Stated exercise:
Copy out the data word for word, starting with the line that contains "Click the Refresh icon in the address bar" and going on through the line that contains "point(240,71)".

-*-*-

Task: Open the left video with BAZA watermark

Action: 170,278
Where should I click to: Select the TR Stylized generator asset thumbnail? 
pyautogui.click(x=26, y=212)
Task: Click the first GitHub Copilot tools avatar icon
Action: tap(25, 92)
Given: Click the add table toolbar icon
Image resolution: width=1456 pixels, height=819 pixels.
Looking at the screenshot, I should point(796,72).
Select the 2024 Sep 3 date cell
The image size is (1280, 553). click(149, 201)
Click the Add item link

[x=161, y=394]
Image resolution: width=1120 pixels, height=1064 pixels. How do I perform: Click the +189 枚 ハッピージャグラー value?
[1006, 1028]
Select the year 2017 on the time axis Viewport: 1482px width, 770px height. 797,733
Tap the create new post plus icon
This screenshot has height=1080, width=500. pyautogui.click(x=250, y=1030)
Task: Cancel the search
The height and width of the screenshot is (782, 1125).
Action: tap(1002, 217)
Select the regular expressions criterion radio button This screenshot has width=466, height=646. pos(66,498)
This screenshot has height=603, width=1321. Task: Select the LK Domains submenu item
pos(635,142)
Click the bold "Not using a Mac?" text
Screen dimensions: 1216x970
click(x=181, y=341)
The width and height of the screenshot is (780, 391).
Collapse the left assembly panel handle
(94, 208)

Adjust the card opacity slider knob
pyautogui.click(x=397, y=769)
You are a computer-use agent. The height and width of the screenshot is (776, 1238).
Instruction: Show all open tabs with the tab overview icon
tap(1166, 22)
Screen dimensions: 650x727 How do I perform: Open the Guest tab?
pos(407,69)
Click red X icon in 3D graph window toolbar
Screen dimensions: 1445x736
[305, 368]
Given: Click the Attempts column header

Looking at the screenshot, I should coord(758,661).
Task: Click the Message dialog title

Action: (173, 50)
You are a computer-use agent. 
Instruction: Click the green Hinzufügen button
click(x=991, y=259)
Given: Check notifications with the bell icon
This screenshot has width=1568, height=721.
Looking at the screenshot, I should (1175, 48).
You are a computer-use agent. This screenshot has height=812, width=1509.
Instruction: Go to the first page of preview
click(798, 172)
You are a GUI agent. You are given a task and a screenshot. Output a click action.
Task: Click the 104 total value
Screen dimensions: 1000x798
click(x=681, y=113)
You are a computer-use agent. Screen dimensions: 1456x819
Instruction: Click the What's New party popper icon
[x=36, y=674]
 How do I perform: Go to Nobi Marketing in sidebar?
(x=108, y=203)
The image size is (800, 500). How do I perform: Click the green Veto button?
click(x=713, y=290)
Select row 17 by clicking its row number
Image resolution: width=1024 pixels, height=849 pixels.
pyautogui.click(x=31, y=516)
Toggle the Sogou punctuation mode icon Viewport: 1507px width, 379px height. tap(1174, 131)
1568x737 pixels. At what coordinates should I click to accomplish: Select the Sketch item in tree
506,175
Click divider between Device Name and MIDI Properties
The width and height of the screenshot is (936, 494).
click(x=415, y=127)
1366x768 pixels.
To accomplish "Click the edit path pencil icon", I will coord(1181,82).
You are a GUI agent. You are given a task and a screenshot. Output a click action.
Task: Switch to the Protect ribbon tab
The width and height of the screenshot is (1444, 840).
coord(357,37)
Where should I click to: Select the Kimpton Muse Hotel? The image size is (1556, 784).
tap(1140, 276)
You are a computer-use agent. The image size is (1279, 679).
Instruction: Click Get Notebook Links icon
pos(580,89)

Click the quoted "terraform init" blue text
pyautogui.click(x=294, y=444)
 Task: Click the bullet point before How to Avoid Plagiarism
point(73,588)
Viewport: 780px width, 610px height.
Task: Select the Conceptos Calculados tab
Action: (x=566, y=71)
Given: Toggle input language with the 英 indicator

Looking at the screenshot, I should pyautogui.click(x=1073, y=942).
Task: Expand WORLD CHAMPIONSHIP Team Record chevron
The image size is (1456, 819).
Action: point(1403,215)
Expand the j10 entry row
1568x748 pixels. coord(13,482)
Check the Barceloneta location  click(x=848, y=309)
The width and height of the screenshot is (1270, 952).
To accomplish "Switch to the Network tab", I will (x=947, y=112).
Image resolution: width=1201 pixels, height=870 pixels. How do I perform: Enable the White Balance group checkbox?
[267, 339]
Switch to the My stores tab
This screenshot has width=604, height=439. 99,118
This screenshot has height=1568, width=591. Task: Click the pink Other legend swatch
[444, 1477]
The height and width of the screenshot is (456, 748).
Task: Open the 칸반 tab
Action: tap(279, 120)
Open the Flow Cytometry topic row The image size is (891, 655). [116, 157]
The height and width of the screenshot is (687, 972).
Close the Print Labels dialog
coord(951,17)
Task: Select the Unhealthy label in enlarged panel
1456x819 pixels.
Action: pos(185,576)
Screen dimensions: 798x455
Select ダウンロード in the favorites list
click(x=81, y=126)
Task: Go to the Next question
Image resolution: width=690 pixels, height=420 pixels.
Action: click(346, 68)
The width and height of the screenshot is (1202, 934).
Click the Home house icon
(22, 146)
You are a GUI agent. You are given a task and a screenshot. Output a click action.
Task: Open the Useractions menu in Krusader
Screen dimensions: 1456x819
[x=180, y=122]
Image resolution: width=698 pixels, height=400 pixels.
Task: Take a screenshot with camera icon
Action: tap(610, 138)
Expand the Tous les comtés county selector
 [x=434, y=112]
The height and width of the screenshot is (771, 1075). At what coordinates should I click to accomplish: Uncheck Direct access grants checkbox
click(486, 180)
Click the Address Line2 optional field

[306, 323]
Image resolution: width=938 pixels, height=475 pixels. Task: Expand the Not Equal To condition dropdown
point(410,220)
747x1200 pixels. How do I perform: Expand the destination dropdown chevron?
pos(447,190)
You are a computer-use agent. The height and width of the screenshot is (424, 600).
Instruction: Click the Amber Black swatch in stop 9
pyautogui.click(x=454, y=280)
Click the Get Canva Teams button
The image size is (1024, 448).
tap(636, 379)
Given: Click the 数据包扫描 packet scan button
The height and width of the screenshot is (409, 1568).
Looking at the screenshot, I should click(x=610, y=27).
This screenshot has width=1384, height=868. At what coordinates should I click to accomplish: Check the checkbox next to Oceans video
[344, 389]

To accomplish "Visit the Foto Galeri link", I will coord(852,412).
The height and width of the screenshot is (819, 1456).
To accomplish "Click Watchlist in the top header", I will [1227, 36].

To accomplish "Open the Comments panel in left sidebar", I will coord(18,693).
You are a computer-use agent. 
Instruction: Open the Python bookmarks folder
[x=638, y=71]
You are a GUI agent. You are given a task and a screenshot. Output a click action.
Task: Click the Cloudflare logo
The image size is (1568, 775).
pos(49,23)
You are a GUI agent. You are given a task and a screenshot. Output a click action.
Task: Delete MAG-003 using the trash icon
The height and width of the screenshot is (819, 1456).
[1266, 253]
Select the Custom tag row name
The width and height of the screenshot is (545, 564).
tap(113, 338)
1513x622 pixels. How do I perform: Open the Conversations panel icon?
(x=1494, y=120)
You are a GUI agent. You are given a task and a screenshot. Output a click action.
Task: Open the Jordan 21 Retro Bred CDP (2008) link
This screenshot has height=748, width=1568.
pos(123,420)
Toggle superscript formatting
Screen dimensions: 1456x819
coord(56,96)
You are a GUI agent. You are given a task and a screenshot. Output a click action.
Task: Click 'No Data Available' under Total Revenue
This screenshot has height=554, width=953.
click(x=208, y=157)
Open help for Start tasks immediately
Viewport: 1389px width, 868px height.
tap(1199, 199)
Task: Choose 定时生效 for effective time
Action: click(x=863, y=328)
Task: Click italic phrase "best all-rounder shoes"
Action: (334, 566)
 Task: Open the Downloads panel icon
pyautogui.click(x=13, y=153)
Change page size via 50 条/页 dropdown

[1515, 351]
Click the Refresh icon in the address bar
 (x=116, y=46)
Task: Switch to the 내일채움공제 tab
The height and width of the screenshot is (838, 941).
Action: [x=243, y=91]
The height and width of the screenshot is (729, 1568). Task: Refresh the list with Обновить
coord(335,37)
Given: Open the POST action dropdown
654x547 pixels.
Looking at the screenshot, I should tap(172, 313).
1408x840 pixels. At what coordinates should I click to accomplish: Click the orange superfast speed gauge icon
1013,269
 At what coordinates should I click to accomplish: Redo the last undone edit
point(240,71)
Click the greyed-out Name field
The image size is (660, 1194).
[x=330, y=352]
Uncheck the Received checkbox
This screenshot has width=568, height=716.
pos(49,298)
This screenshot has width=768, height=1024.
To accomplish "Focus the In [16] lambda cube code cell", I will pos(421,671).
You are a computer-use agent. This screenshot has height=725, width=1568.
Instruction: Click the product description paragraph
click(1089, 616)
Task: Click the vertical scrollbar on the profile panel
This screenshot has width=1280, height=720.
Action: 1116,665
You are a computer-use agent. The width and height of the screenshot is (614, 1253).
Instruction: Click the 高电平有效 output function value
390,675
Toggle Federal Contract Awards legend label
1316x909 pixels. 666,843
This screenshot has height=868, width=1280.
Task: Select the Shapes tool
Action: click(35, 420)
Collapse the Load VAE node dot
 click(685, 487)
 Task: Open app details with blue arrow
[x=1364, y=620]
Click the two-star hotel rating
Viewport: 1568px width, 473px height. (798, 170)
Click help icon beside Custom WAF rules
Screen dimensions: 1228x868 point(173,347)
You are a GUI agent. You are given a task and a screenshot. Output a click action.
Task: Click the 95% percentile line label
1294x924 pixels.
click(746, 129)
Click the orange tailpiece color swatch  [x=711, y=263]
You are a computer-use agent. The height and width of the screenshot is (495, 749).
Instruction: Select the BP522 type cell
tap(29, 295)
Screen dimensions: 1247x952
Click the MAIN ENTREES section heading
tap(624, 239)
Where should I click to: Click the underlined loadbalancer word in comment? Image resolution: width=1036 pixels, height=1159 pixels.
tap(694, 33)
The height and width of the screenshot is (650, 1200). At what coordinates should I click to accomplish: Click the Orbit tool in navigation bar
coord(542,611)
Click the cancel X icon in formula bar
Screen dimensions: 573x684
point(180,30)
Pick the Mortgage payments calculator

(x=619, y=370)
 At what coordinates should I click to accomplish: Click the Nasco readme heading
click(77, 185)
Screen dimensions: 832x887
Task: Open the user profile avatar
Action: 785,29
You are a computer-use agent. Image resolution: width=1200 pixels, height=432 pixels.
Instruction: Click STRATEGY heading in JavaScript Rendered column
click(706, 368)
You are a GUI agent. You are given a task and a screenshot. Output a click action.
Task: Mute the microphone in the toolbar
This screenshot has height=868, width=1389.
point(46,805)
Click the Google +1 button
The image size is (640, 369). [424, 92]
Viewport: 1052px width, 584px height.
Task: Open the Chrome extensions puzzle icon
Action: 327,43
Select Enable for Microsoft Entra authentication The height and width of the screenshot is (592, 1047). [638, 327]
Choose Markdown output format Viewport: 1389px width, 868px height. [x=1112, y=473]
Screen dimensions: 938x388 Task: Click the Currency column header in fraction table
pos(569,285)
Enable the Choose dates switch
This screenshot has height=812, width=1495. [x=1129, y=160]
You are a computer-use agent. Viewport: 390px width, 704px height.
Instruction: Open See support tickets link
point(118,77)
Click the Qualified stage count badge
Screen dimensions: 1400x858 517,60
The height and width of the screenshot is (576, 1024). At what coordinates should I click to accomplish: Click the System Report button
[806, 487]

-*-*-

Finished exercise:
Click the Refresh icon in the address bar
 (x=116, y=46)
Task: Switch to the 내일채움공제 tab
The height and width of the screenshot is (838, 941).
Action: [x=243, y=91]
The height and width of the screenshot is (729, 1568). Task: Refresh the list with Обновить
coord(335,37)
Given: Open the POST action dropdown
654x547 pixels.
Looking at the screenshot, I should tap(172, 313).
1408x840 pixels. At what coordinates should I click to accomplish: Click the orange superfast speed gauge icon
1013,269
 At what coordinates should I click to accomplish: Redo the last undone edit
point(240,71)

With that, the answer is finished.